Recorded data

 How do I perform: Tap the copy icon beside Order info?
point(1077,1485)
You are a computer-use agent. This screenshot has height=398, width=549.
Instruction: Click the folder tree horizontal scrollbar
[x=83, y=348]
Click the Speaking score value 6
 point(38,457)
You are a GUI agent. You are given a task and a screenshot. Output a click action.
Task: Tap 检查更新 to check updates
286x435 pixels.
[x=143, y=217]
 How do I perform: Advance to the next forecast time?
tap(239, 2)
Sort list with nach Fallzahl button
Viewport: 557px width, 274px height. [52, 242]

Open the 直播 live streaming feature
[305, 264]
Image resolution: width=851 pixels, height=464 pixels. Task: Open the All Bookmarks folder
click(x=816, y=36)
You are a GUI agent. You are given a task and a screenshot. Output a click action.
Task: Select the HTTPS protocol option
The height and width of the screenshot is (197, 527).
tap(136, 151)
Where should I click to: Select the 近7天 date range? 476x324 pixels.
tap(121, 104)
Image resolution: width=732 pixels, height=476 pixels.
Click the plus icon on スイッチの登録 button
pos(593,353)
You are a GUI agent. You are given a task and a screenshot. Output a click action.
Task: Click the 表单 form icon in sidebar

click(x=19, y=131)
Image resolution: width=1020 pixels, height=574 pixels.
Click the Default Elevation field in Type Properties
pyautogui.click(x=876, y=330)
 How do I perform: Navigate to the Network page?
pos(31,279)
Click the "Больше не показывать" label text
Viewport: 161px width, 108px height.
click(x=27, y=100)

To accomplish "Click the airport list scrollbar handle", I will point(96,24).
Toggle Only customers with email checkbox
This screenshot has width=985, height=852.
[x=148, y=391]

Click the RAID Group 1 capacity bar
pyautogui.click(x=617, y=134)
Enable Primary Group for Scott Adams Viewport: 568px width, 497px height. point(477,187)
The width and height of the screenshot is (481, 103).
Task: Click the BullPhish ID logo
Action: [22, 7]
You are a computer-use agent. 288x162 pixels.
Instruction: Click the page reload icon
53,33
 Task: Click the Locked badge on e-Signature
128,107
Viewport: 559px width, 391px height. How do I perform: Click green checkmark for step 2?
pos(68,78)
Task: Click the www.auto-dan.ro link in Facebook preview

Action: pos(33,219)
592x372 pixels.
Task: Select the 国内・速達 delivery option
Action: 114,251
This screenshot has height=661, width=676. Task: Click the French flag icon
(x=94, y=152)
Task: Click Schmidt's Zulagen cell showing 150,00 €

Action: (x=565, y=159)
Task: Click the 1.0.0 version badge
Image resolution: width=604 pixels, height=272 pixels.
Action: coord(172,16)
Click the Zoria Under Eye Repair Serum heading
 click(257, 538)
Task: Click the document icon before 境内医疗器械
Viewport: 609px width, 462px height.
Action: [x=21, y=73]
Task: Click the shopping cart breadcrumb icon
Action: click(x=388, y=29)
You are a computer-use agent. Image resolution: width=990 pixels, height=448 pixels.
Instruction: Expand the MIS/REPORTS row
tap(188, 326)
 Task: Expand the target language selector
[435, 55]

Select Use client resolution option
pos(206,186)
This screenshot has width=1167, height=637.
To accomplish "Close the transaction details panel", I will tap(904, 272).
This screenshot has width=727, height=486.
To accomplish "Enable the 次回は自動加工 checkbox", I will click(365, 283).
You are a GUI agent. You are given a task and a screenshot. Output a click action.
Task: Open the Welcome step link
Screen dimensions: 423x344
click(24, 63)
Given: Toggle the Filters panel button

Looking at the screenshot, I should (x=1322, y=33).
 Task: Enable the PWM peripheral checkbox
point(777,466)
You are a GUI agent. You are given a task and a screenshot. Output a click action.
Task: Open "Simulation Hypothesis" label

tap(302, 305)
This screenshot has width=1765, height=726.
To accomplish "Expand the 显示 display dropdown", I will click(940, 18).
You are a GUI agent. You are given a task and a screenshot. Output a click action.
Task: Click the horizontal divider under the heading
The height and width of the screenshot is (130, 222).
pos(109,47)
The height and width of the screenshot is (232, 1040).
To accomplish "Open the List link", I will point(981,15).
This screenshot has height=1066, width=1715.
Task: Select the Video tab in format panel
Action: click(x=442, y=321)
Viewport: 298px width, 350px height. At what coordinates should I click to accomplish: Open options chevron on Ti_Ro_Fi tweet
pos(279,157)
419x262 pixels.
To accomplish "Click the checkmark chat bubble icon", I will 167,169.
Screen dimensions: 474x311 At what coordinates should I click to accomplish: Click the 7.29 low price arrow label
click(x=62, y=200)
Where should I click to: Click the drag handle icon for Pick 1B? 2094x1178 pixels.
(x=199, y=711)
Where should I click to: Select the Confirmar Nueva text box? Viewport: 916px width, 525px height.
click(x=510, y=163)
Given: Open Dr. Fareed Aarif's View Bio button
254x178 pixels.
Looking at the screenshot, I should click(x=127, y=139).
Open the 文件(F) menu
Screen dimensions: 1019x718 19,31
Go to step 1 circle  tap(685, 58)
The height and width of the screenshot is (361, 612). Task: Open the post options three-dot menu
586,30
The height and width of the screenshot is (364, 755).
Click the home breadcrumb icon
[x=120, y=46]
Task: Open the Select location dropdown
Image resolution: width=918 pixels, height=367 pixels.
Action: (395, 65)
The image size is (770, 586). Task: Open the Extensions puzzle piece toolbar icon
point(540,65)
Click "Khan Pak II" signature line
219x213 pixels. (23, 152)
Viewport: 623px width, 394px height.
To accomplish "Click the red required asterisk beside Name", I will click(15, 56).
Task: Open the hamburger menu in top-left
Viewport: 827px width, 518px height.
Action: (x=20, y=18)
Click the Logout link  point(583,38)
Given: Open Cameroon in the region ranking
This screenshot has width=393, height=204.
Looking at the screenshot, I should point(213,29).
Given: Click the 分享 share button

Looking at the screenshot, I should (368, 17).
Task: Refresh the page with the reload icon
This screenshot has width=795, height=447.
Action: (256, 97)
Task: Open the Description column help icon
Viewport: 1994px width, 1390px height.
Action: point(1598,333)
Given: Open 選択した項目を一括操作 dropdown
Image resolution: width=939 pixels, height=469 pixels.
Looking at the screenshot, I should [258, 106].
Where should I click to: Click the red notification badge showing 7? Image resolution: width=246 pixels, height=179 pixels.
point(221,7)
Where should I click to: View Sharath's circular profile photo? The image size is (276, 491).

§ **EXERCISE INSTRUCTIONS**
If a line in the data above holds the string "computer", report that line.

§ **RESULT FOR THIS TASK**
You are a computer-use agent. This screenshot has height=398, width=549.
You are a computer-use agent. 288x162 pixels.
You are a computer-use agent. Image resolution: width=990 pixels, height=448 pixels.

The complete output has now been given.